Il diritto all’istruzione e allo studio sono sanciti nella costituzione italiana, ma la loro realizzazione per bambini e ragazzi disabili è, nella scuola dell’obbligo, ampiamente disattesa. Anche quest’anno, secondo dati diffusi dallo stesso Ministero dell’Istruzione, dell’Università e della Ricerca, mancano migliaia di insegnanti di sostegno e moltissimi sono inquadrati in condizioni precarie.

Insegnanti, ausili, ambienti adeguati. Molte lacune e l’impegno delle famiglie
Il problema del sostegno alla disabilità nella scuola tocca molti aspetti, dalla accessibilità degli ambienti, alla disponibilità di ausili e materiale didattico idoneo, alla presenza di insegnanti di sostegno specializzati e in servizio fin dal primo giorno di scuola.

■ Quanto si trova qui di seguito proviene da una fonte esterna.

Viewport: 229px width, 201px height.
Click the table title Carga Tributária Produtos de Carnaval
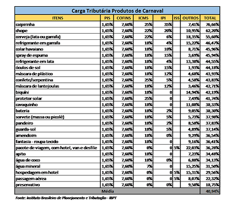[117, 11]
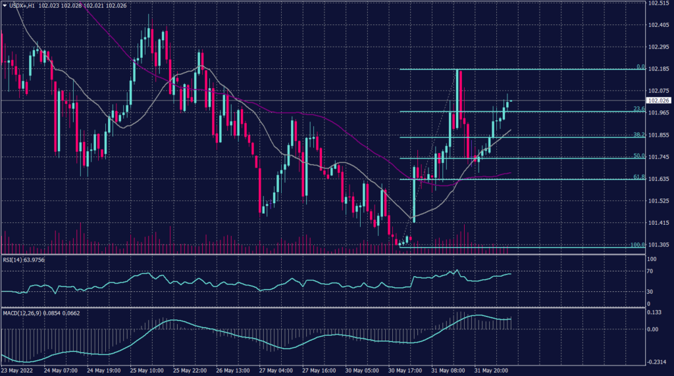The height and width of the screenshot is (376, 674).
Task: Select the 61.8 Fibonacci level label
Action: 635,177
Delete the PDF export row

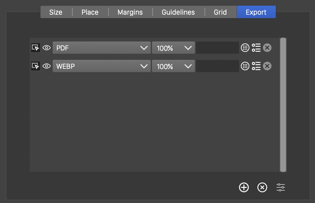267,48
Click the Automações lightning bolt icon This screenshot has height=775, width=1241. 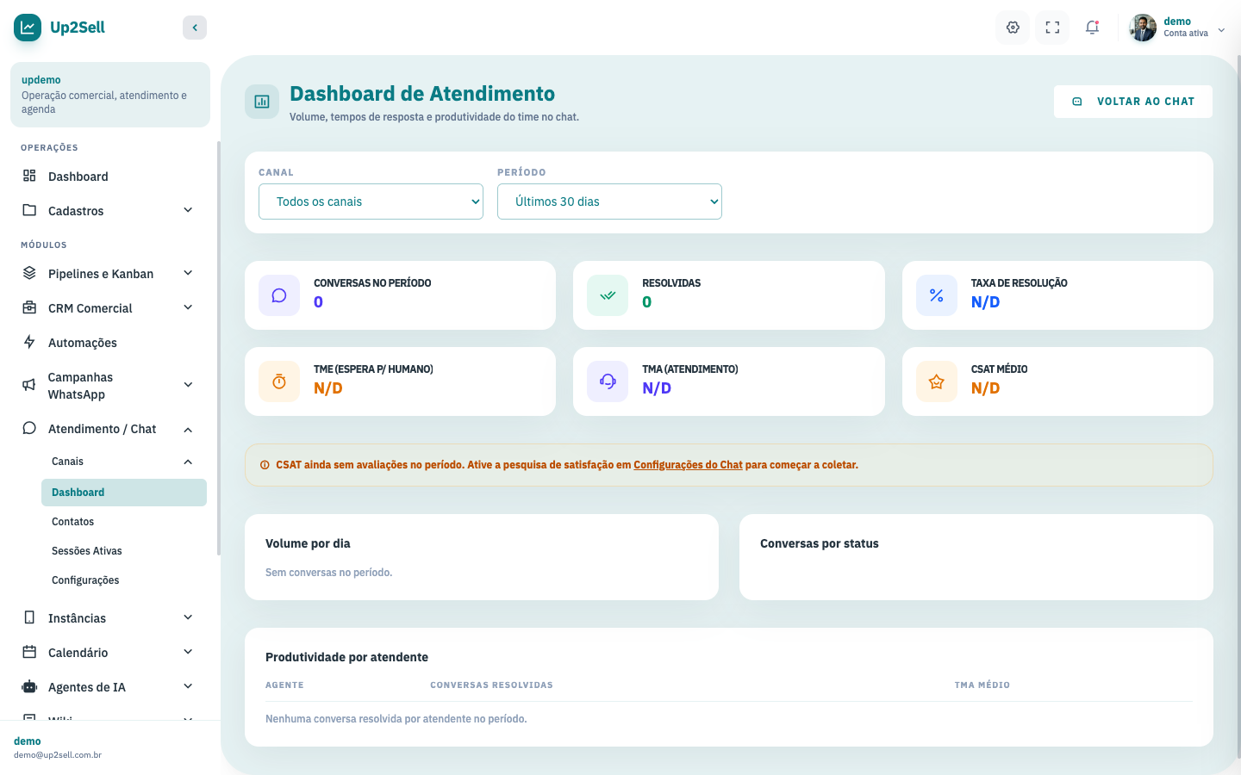(x=29, y=342)
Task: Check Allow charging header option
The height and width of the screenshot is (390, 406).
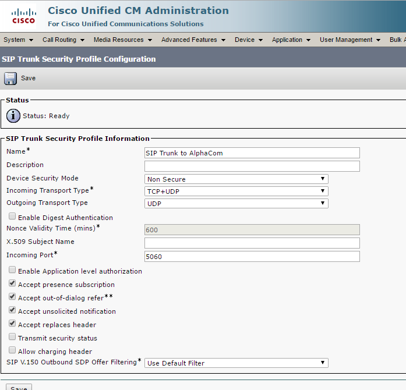Action: point(13,350)
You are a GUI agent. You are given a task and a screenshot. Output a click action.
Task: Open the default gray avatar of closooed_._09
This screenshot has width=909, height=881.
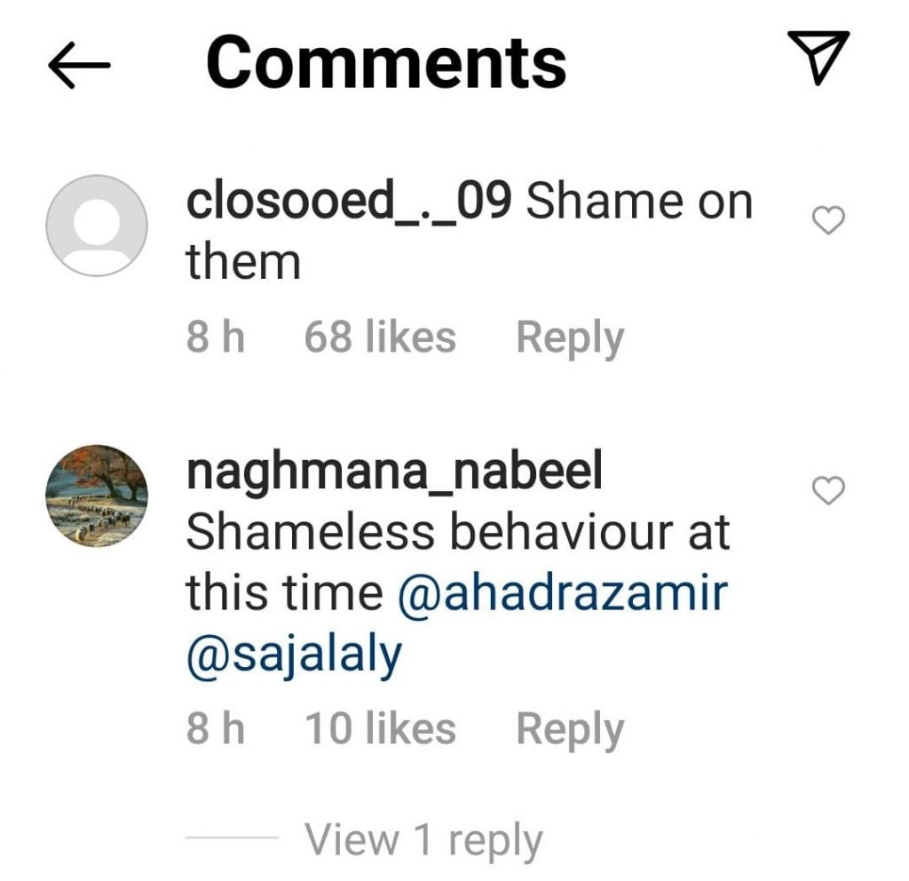pyautogui.click(x=97, y=226)
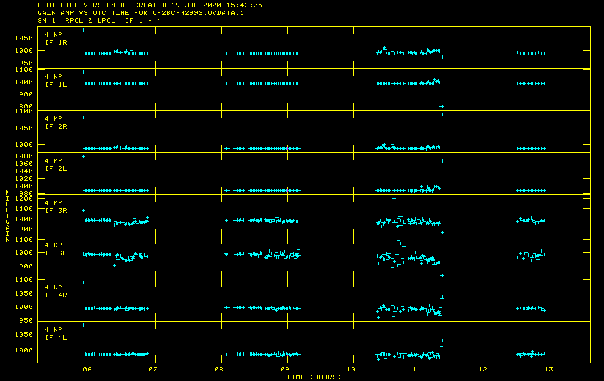Image resolution: width=604 pixels, height=381 pixels.
Task: Click the IF 3R panel label
Action: coord(56,211)
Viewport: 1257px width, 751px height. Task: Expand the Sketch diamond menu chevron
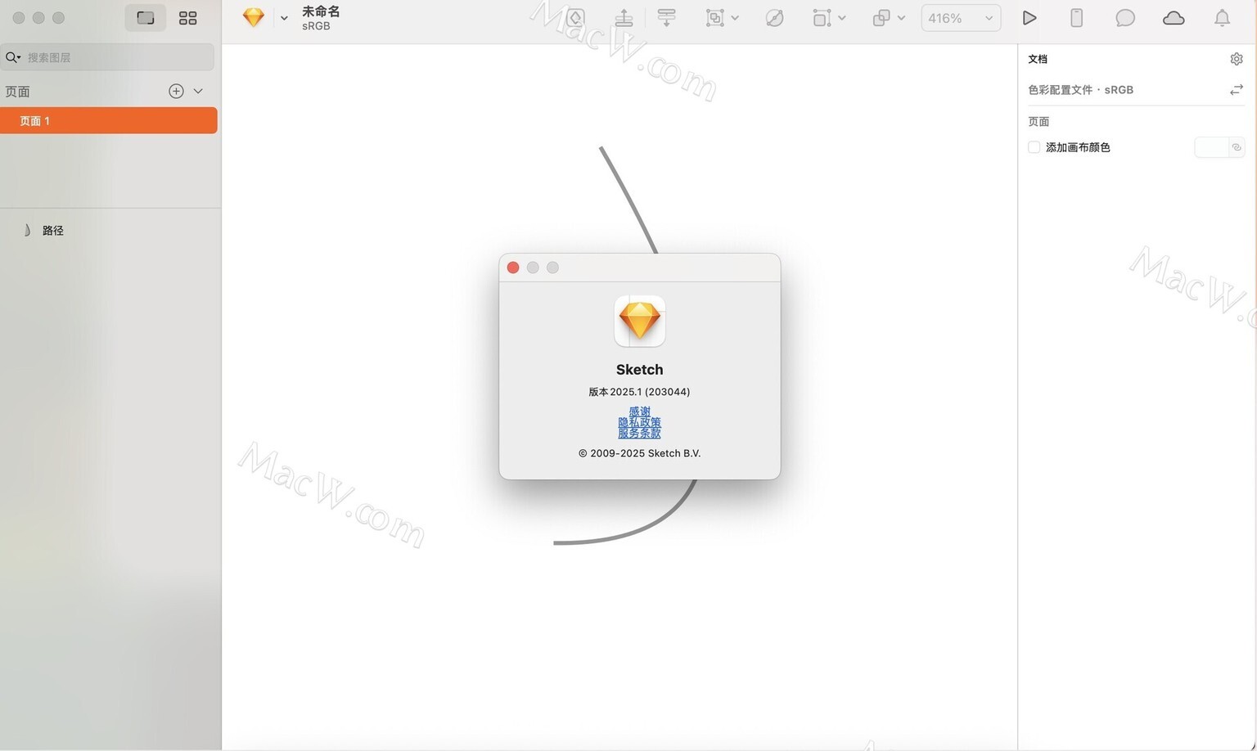(x=284, y=18)
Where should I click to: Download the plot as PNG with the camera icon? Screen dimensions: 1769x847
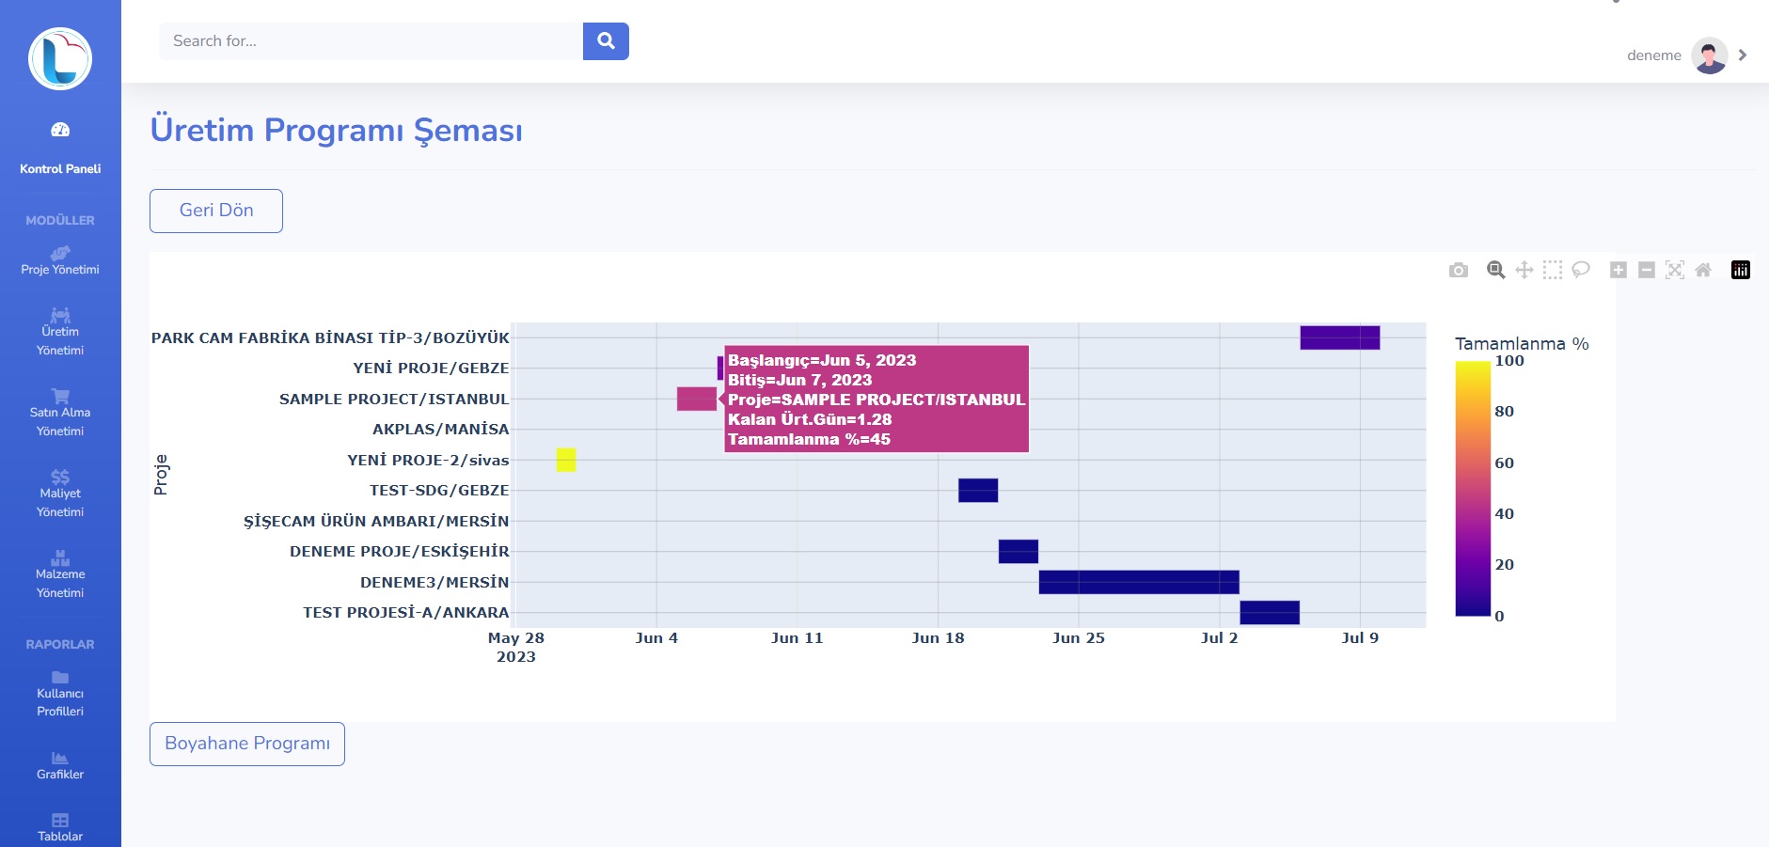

A fronte di 250.000 studenti con disabilità che stanno tornando nei banchi di scuola in queste settimane, lo stesso MIUR diffonde il dato di 41.000 posti in deroga per l’anno scolastico 2018-2019, mostrando così che ciò che dovrebbe essere consuetudine, è invece costantemente in situazione di precarietà – anche solo per lentezze di gestione delle assegnazioni nei mesi estivi. Mancano insegnanti di sostegno specializzati e quindi moltissimi vengono assegnati a questo ruolo pur non avendone, se non i requisiti, almeno l’esperienza.

Tu a scuola non puoi andare. Come spiegarlo a un ragazzino?
Ad essere penalizzati sono ovviamente ragazzi e famiglie. Molte famiglie di bambini e ragazzi con disabilità decidono infatti di posticipare l’inizio della frequenza scolastica fino all’assegnazione della cattedra all’insegnante. Ma come spiegare ad un bambino che non può ancora rientrare in classe con i propri compagni per colpa della burocrazia e a spesso della lentezza e negligenza degli adulti?
Non meno importante è la continuità nel rapporto didattico e umano con la girandola di cambi di insegnante che anche i ragazzi con disabilità devono subire nella scuola italiana. Oltre alla mancanza di un insegnante dedicato, è infatti molto penalizzante il fatto che ogni anno, o anche più spesso talora, l’insegnante cambi. E con lui, o lei, la fiducia reciproca e una serie di piccole abitudini acquisite faticosamente da parte di entrambi.